Atj-tutorial-evaluator
ATJ tutorial: ACL2 Evaluator Written in Java.
For the deep embedding approach, AIJ provides an ACL2 evaluator written in Java.
For ease of exposition and understanding,
we first describe
(key aspects of) the initial implementation of the evaluator
(as it was in earlier versions of AIJ),
and then we describe how the current implementation
is obtained by optimizing the initial one.
This tutorial page may be skipped at first reading.
Java Methods
The evaluator is realized via
the implementing methods of the abstract methods
Acl2Term.eval(Acl2Value[]) and Acl2Function.apply(Acl2Value[]);
The implementing methods are
in subclasses of Acl2Term and Acl2Function.
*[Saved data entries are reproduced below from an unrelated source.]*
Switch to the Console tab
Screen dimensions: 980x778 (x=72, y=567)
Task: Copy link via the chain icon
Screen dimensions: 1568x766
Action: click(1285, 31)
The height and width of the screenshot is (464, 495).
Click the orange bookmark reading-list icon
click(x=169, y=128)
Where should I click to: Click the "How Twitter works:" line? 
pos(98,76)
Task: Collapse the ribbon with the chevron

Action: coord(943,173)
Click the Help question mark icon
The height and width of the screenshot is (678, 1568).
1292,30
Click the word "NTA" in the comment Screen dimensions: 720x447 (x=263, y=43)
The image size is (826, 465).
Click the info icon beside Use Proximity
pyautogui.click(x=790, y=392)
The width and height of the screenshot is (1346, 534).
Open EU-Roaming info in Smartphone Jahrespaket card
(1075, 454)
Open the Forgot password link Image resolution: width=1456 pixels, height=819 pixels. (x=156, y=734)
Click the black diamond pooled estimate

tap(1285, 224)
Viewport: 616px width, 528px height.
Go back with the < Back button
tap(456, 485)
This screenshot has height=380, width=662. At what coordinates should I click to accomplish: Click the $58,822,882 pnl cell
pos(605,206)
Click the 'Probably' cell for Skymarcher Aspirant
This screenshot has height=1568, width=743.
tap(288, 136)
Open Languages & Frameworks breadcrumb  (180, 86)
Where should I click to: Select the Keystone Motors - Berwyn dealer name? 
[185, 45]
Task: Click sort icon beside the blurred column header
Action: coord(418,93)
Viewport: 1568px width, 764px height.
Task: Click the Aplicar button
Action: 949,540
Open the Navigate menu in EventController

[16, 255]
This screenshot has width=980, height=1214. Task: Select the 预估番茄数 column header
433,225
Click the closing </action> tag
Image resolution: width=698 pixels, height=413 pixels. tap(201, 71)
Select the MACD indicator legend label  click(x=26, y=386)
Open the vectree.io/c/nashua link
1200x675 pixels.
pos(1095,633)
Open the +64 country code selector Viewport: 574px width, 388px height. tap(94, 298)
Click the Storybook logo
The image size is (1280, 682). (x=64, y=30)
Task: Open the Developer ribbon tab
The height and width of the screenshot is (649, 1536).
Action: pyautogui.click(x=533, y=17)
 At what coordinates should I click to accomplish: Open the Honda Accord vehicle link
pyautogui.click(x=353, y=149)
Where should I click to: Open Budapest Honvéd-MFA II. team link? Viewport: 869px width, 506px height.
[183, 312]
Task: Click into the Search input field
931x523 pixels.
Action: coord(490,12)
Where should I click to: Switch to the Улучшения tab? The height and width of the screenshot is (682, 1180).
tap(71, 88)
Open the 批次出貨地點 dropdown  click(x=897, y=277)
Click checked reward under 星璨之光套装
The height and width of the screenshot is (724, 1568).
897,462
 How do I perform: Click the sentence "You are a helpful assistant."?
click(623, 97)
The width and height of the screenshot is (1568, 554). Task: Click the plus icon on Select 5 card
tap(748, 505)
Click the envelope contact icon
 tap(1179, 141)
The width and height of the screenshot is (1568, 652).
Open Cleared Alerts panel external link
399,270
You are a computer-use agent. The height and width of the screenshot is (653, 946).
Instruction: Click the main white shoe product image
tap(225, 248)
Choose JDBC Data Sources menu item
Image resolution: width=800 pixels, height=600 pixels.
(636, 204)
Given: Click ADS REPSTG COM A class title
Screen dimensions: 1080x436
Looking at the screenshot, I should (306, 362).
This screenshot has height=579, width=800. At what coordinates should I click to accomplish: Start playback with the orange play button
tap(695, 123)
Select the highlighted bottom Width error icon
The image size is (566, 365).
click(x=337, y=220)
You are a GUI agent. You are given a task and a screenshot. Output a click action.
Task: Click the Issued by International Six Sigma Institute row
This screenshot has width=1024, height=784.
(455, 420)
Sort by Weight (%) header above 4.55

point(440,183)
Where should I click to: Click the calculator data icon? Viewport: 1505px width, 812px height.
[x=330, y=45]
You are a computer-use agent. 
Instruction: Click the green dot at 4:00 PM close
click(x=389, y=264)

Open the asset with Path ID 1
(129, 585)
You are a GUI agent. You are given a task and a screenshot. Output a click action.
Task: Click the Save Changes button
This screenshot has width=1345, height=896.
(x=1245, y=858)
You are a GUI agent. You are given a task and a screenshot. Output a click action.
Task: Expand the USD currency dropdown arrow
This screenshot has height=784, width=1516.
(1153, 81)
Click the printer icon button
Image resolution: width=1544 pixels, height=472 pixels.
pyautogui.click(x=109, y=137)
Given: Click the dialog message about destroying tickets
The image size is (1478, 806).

Recall that all these classes provide the Java representation of ACL2 terms.
Initial Implementation
In early versions of AIJ,
the eval methods in Acl2Term and subclasses
took a java.lang.Map<Acl2Symbol, Acl2Value> as argument,
instead of an Acl2Value[] as in the current version of AIJ.
Such a map was a binding of variables (i.e. symbols) to values,
with respect to which quoted constants, variables, and function calls
were evaluated:
- Evaluating a quoted constant returned its value,
independently from the binding of variables to values.
- Evaluating a variable returned the value associated to the variable,
which was looked up in the binding.
- Evaluating a function call caused
first the recursive evaluation of all the arguments of the call,
and then the application of the function to the resulting values.
(See below.)
The apply methods in Acl2Function and subclasses
take an Acl2Value[] argument in all versions of AIJ.
The array is the sequence of values to apply the function to.
Function application proceeded as follows in early versions of AIJ:
- Applying a lambda expression returned the result of
recursively evaluating the body of the lambda expression
with a binding of the parameters of the lambda expressions
to the argument values.
(Recall that lambda expressions are always closed
in ACL2 translated terms,
so each lambda expression body is evaluated in a new binding.)
- Applying a natively implemented function returned the result of executing the native Java implementation
on the argument values.
- Applying a function with an ACL2 definition returned the result of
recursively evaluating the body of the function
with a binding of the parameters of the function
to the argument values.
This simple and typical evaluation algorithm worked,
but the evaluation of each variable involved a map lookup.
The use of hash maps made this lookup essentially constant-time,
but still a relatively large constant.
Current Implementation
The current version of AIJ uses
a more optimized approach for variable lookup,
described below.
Each Acl2Variable instance includes
a numeric index, in a private field.
The index is initially -1 (when the object is created),
which means that it is not set yet.
When AIJ's public API is used to provide a function definition
(which is added to the Java representation of the ACL2 environment), AIJ sets all the indices in the Acl2Variables
that occur in the definiens of the function.
The setting of indices starts with the parameters of the function:
the 0-based position of each parameter in the parameter list
is the value to which all the occurrences of that variable are set
in the body of the function;
however, when a lambda expression is encountered,
the variables in its body are given indices
based on the parameters of the lambda expression,
ignoring the outer indices
(recall that lambda expressions are always closed
in ACL2 translated terms).
In assigning these indices,
AIJ ensures that the definiens of the function is well-formed,
e.g. that the body does not include free variables that are not parameters.
Because the same ACL2 variable
may have different indices in different contexts,
the Acl2Term instances passed to AIJ to define functions
must not share any Acl2Variable instances;
AIJ throws an exception if, during the index setting recursion,
it encounters an Acl2Variable whose index is already set.
Given these variable indices, a binding of variables to values
can be represented as a map from indices (i.e. natural numbers) to values
instead of a map from symbols to values.
But a map from indices to values can be represented as an array,
and that is why the eval methods of Acl2Term and subclasses
take an Acl2Value[] as argument:
that argument is still a binding of variables to values,
but the variables are represented by indices.
An array access is much faster than a hash map access.
The evaluation algorithm on terms is still the one described above,
except that the bindings are represented as arrays instead of maps.
The evaluation of terms is mutually recursive with
the application of functions to values.
This ACL2 evaluation is in the logic:
guards are completely ignored,
and in fact not even currently represented in AIJ.
More Information
See the AIJ code and Javadoc for more details on the ACL2 evaluator.